Analysis of Full-Waveform Sonic Data Acquired in Unconsolidated Gas Sands

摘要

Experimental full-waveform sonic data were collected in an exploration well penetrating unconsolidated sand-shale sequences. Using a low frequency (2,000 Hz) compressional wave source drive, formation compressional (P) wave arrivals were recorded in acoustically slow, gas bearing sands. In some intervals formation velocities were slower than the borehole fluid speed. Standard (10,000 Hz) P-wave acquisition failed to detect formation signals across the same intervals. Shear wave acquisition was accomplished using dipole transducers. Interpretation of the measured compressional to shear wave velocity ratio (V_p/V_s) high-lighted gas-bearing intervals where the V_p/V_s ratio dropped below the background compaction trend.One of these gas-bearing intervals had commercial saturations of gas while the other zones were both sands and shales with low, non-commercial gas saturations. The low velocity zones appeared to be caused by a variety of mechanisms. Very slow P-wave velocities (borehole fluid speed or slower), positively indicating the presence of gas, were noted in several shale formations.
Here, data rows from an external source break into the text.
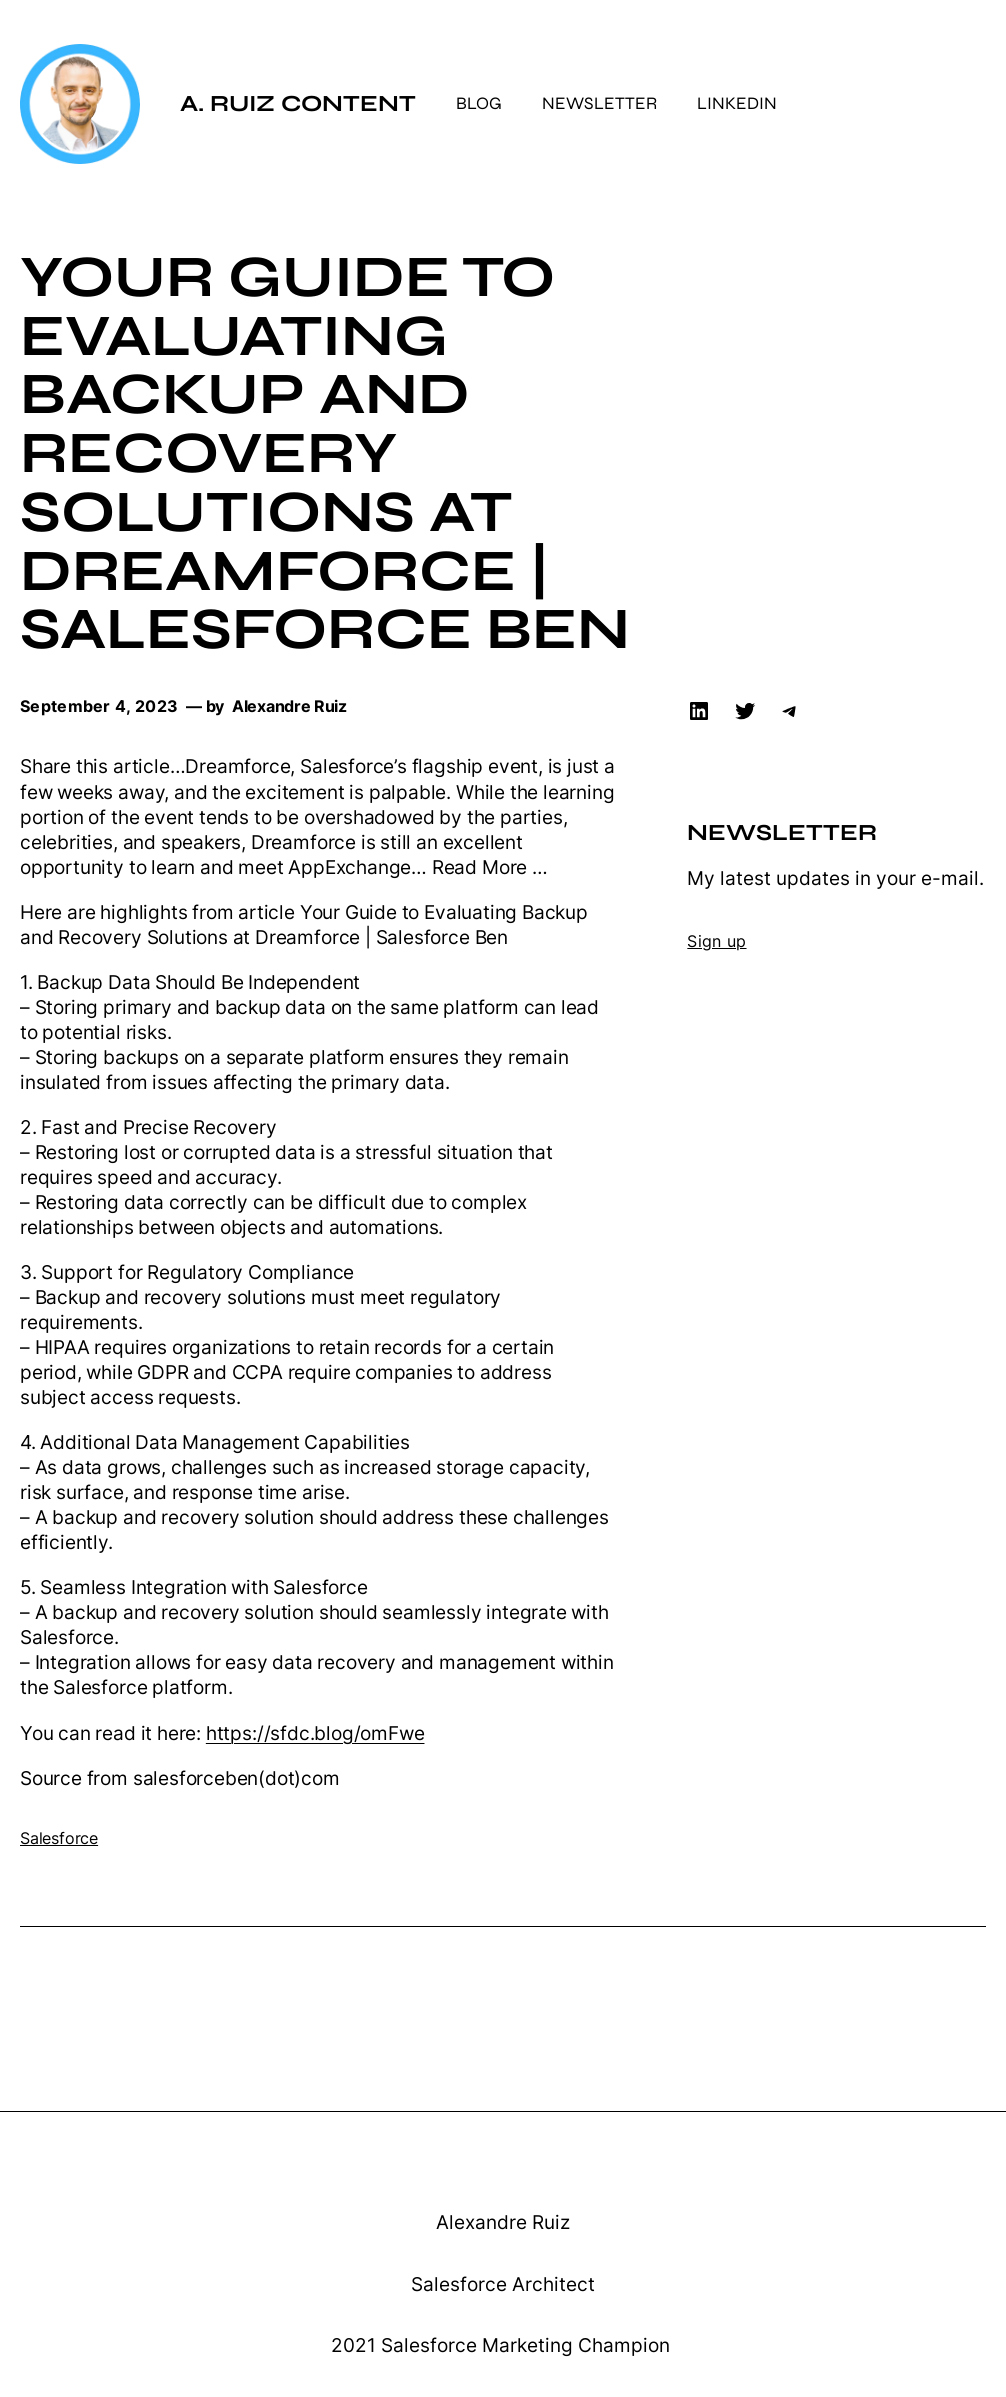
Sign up (716, 941)
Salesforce (59, 1838)
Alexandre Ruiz (503, 2222)
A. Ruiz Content (298, 103)
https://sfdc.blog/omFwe (315, 1733)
Using a model of thin, gas charged silts or sand embedded in the shale matrix, effective medium modeling indicated that the recorded slowness could be caused by a concentration of less than 20 percent gas charged silt layers. This is significant because it indicates that gas charged shales can give amplitude anomalies, indicating hydrocarbons, on the seismic section.Slow P-wave velocities indicating the presence of gas were also noted in high-porosity sands that appeared wet, with the eater saturation approximately 90 percent, using conventional log interpretation. Pressure profiling gave a water gradient, confirming that water was the dominant phase in those intervals and indicating only a low gas saturation. However, this low gas saturation was sufficient to cause a significant slowing of the P-wave velocity and a corresponding amplitude anomaly on the seismic section.